Pixel coordinate grounding data
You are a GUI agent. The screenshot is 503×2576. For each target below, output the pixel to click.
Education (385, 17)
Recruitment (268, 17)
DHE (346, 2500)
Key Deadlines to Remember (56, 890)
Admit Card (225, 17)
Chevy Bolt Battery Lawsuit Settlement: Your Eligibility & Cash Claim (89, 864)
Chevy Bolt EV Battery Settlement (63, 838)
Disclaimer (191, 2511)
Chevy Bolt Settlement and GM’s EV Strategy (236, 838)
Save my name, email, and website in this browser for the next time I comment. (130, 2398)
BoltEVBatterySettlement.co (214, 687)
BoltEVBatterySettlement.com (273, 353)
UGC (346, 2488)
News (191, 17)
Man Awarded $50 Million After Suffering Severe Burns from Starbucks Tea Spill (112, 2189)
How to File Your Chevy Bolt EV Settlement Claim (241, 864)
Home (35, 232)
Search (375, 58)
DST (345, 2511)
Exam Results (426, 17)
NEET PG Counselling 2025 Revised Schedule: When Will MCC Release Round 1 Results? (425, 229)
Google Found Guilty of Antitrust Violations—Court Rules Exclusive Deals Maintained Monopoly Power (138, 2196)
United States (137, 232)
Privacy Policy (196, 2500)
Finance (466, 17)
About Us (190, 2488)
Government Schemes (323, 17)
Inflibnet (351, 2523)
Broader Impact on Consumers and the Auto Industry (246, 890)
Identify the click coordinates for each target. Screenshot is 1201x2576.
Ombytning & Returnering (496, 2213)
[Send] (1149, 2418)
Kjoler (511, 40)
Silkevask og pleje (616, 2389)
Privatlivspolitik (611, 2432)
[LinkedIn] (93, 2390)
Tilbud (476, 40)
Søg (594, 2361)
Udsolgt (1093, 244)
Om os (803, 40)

What the exercise asks
Quote every entry exactly.

Solved exercise
You are a GUI agent. The screenshot is 503×2576. For each target below, output the pixel to click.
Education (385, 17)
Recruitment (268, 17)
DHE (346, 2500)
Key Deadlines to Remember (56, 890)
Admit Card (225, 17)
Chevy Bolt Battery Lawsuit Settlement: Your Eligibility & Cash Claim (89, 864)
Chevy Bolt EV Battery Settlement (63, 838)
Disclaimer (191, 2511)
Chevy Bolt Settlement and GM’s EV Strategy (236, 838)
Save my name, email, and website in this browser for the next time I comment. (130, 2398)
BoltEVBatterySettlement.co (214, 687)
BoltEVBatterySettlement.com (273, 353)
UGC (346, 2488)
News (191, 17)
Man Awarded $50 Million After Suffering Severe Burns from Starbucks Tea Spill (112, 2189)
How to File Your Chevy Bolt EV Settlement Claim (241, 864)
Home (35, 232)
Search (375, 58)
DST (345, 2511)
Exam Results (426, 17)
NEET PG Counselling 2025 Revised Schedule: When Will MCC Release Round 1 Results? (425, 229)
Google Found Guilty of Antitrust Violations—Court Rules Exclusive Deals Maintained Monopoly Power (138, 2196)
United States (137, 232)
Privacy Policy (196, 2500)
Finance (466, 17)
About Us (190, 2488)
Government Schemes (323, 17)
Inflibnet (351, 2523)
Broader Impact on Consumers and the Auto Industry (246, 890)
Identify the click coordinates for each target. Screenshot is 1201x2576.
Ombytning & Returnering (496, 2213)
[Send] (1149, 2418)
Kjoler (511, 40)
Silkevask og pleje (616, 2389)
Privatlivspolitik (611, 2432)
[LinkedIn] (93, 2390)
Tilbud (476, 40)
Søg (594, 2361)
Udsolgt (1093, 244)
Om os (803, 40)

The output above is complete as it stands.